The interval scheduling maximization (ISM) problem is to find a largest compatible set - a set of non-overlapping intervals of maximum size. The goal here is to execute as many tasks as possible.
Greedily select the interval with the earliest ending time.
- Sort the intervals in ascending order of the end time. (We don't care the start time)
- Scan through the intervals and greedily collect non-overlapping intervals.
Memorize point 1: For all the intervals whose start times are not overlapping with earlier intervals, picking the one ending first must be optimal.
// OJ: https://leetcode.com/problems/non-overlapping-intervals/
// Author: github.com/lzl124631x
// Time: O(NlogN)
// Space: O(1)

Extracted information:
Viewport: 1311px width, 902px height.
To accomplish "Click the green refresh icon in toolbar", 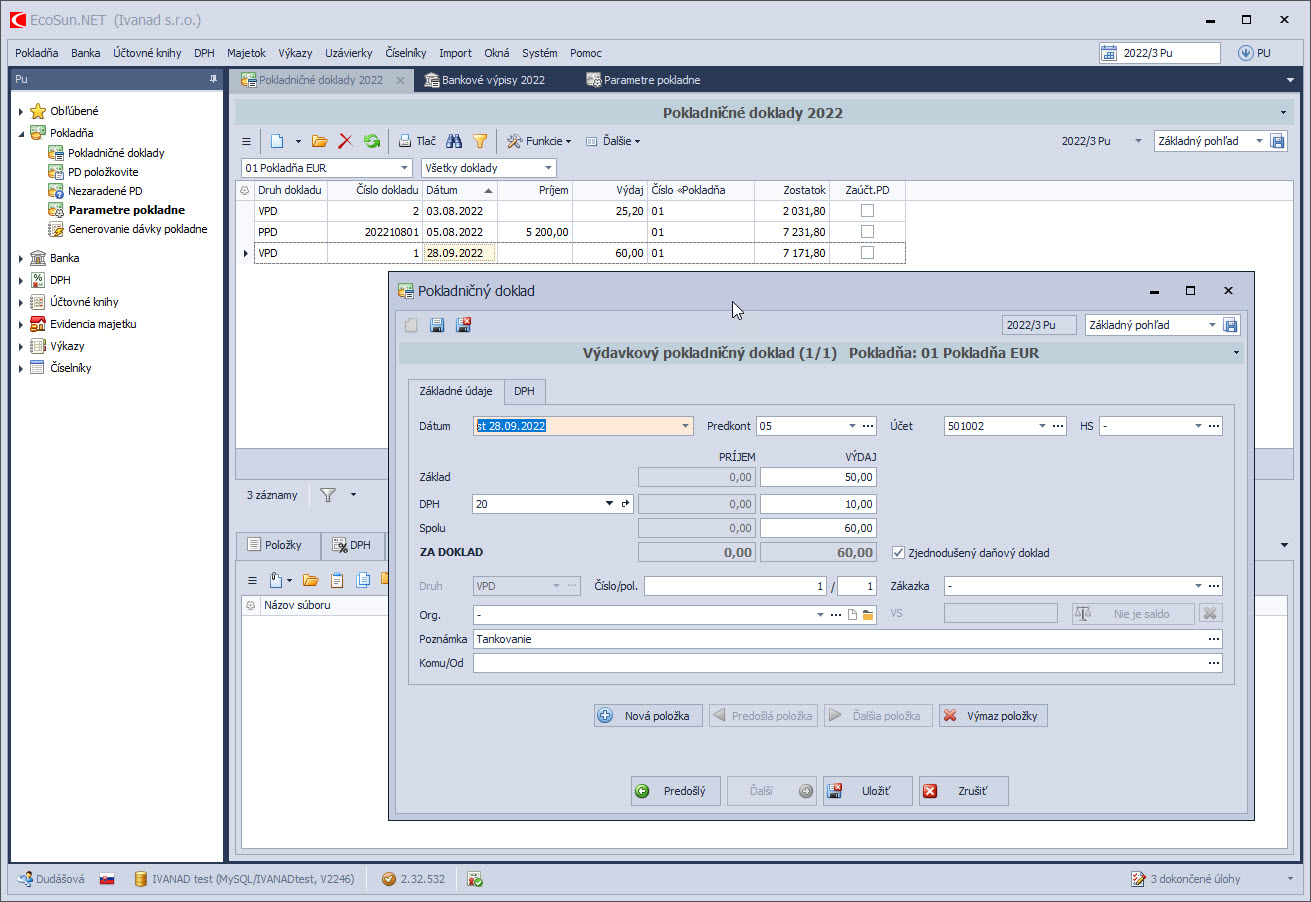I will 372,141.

==

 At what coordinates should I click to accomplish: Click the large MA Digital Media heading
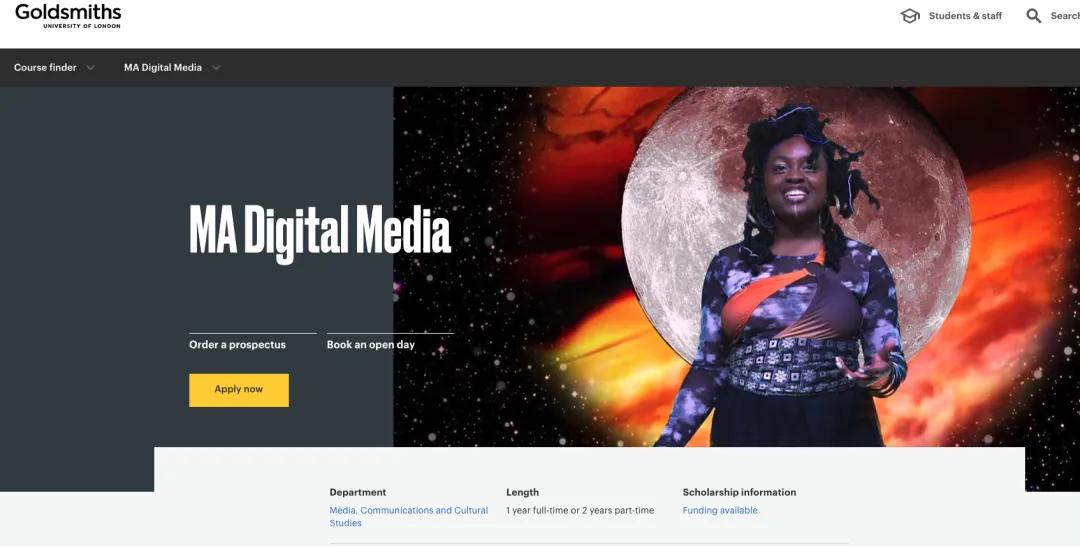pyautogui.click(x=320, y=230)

Written tasks:
1. Answer these questions about the interval scheduling passage:
(a) What is the stated goal of the interval scheduling maximization problem?
(b) In what order are the intervals sorted?
(c) What space complexity is given?
2. Rewrite the interval scheduling passage between "The interval scheduling" and "tasks as possible.", inclusive, with "maximum size" replaced by "greatest size".

The responses:
1.
(a) To execute as many tasks as possible.
(b) In ascending order of the end time.
(c) O(1).

2.
The interval scheduling maximization (ISM) problem is to find a largest compatible set - a set of non-overlapping intervals of greatest size. The goal here is to execute as many tasks as possible.